お茶を飲みに来てくれた師匠につぶやくと言われた。

「戻るってことは働いてる自分かが本来の自分なんやねー。まぁ自己肯定感上げるには仕事は手っ取り早いからなぁ。」

え?働いてるのが普通なんちがうん?
働いてない自分なんておかしいやん?と思っていた。

学校を卒業してすぐに就職した。就職氷河期だったけど私は勉強してしてしまくって資格をとりまくって就職を成功させた。依頼ずーっと私には肩書があった。〇〇高校生の和都さん、〇〇にお勤めの和都さん、お母さんの和都さん、〇〇さんの奥さんの和都さん。

子供は大きくなり、離婚して1人、仕事もやすんでる私はただの
「和都さん」
になった。それがとてつもなく恐ろしいのだった。早く〇〇にお勤めの和都さんに戻らないととあせった。社会に私の居場所はなく消された存在のような気がした。
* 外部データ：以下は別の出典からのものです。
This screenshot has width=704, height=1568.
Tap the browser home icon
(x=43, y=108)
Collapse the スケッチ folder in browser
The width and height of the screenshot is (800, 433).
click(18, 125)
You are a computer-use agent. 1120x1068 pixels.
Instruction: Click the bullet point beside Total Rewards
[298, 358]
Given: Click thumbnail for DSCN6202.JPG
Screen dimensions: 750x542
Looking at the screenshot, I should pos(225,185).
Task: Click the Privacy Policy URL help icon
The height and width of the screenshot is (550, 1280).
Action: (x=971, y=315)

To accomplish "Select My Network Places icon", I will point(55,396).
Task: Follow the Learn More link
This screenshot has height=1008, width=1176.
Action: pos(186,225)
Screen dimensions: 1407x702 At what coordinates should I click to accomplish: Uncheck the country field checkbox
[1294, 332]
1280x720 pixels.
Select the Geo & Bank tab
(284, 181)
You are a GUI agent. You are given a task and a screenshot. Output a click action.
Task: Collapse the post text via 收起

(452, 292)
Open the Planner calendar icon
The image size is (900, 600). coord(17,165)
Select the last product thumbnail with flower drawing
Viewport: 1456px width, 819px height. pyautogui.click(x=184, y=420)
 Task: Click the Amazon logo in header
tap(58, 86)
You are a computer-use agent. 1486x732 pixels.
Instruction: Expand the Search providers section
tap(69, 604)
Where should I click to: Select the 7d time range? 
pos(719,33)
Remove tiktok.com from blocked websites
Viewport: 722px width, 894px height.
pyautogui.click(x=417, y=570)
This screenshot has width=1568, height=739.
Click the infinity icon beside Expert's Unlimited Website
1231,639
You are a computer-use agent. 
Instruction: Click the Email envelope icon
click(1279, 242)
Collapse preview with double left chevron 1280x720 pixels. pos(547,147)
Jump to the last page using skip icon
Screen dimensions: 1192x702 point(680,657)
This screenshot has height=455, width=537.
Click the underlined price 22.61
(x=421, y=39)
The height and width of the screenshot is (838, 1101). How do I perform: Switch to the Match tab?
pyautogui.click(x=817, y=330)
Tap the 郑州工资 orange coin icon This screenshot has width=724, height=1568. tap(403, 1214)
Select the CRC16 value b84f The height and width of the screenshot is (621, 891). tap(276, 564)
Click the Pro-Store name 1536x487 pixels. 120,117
焦った私はケガして落ちた筋肉が戻れば、痛くなくなって仕事できるんだ!と思い込み筋トレをがんばった。でもやると身体が痛くなる。前のように動けず痛い身体が焦りに拍車をかける。

ジムに通おうか…
プロテインを飲んだらいいのかな…
もっとリハビリに通おうか…
身体の構造を調べて論理的に筋トレしないと…
痛くても動かないと…

そんなぐるぐるしている私をみて友達のプーさんは言った。

「和都さんはさー、足し算じゃなくって引き算で考えないとねー。」

パチンと横っ面を叩かれたようだった。

また自分をいじめようとしてる。

あれもしてこれも身体に入れて
痛めつけて痛めつけて
またぎゅうぎゅうのバスに戻ろうとしてる。
せっかくバスを降りて自由になったのに。
染み付いた「自分をいたぶる」癖はなかなかに厄介だ。

まだまだ家にいる自分に罪悪感を感じ、自分の家なのに居心地の悪さを感じていた。